I hope so. He always liked lighting fires.
Did he? It was so hard to separate his memories, the Hake-revenant that been living in his head blending together with the friend he’d run with in the Achuri resistance. He’d felt real that whole time.
Tai. Don’t beat yourself up.
He rolled over, broken leg throbbing. Hake hadn’t been real. No one’s voices were real—not Hollister for Ella, not Weiland’s challenges, none of the ones that had yuraloaded in the rebellion. They had all come out—all the ones that lived—saying they’d realized their voices were fake.
So what about his?
Tai. I’m not like that. I came from a catdog, remember? Nauro caught me for you. To convince you.
That seemed right. Except—what had Nauro said? I will find you, he’d said. I am your only solution to this problem.
The problem of Fisher. Or—what name had he used?
Tai, Fisher snapped. Remember? About happiness? You’re not happy when you worry, and then I’m not happy. And you promised to make me happy, now, because you didn’t when I was alive. Remember? Guilt rolled off her.
He—sort of remembered that. But he also sort of remembered Nauro talking about revenants, about something named Naveinya.
That is not my name, Fisher snapped, but it didn’t sound like her voice.
He sat up, leg throbbing. “Yes. Yes it is.”
No! I’m Fisher! I love you!
Love and reassurance rolled from her, but it felt too much like the fog that had been over his thoughts all afternoon. He fought against it, trying to get up, get out. This afternoon. The bad man. No, Nauro. Nauro had come to visit.
Tai don’t do this.
The afternoon fell back into place. He gasped. “Naveinya. A revenant. That’s all you are.”
That’s all I am? Her voice changed in an instant, getting throatier, deeper, a woman’s voice. An ancient, powerful woman. That’s all?
Pain hit him like a forge hammer, his leg suddenly on fire, his side, his whole body.
I’m the only reason you’re not dead, not laying there weeping.
The change was sudden, but it just confirmed the growing conviction in his chest.
“No,” he gasped. “You’re the reason I’m here, the reason I’ve been running on this broken leg.”
Despair hit him then, negative emotion crashing into him like a broken dam, eroding his anger, his confidence. She was causing it somehow. Making him feel this.

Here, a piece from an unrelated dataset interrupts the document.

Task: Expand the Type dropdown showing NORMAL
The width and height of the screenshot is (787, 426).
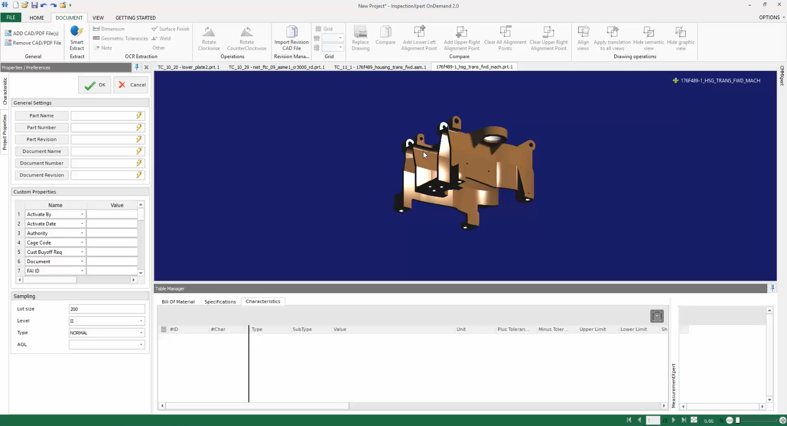Action: (x=140, y=333)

I am so much more than a revenant, Tai. I am you, now. And we can play this any way you want. I can make you forget all of this, like you forgot this afternoon, and you can have your cute little friend back. Or I can rule you like I’ve ruled so many others, force you to my will.
“No,” he gritted, holding on to his anger, a hot coal in a cold river, “you can’t. You need—to leave.”
She laughed, throaty and rich. Leave you? The richest vein of uai I’ve found in seven hundred years? No, little Tai. No I think I’ll stay.
“Fine,” he gritted, pushing to his feet despite the throbbing pain. “Stay. But I’m going.”
Where, to your little friends? You heard Nauro. They’re all dead. Nine hundred Broken?
The despair that hit him this time was real. He fought it just as hard. “They could be alive. Nauro said they made it from the caves to Newgen, even with all those Broken. Ella figured something out. She must have.”
He also said Semeca was there. Remember? The one that threw entire bridges at you? The one likely controlling all these Broken? Your friends are dead. They had no chance.
“Then I’ll avenge them, one by one,” he gritted, remembering the last time all his friends had died. Remembering holding Hake’s heavy body as the Councilate army crushed the last of the Achuri resistance. The surge of power he’d felt, and the days and nights of bloody vengeance that followed, that earned him the name the Blackspine.
You’ll die.
“Everyone dies. At least my death will mean something. Especially if there’s anyone left.”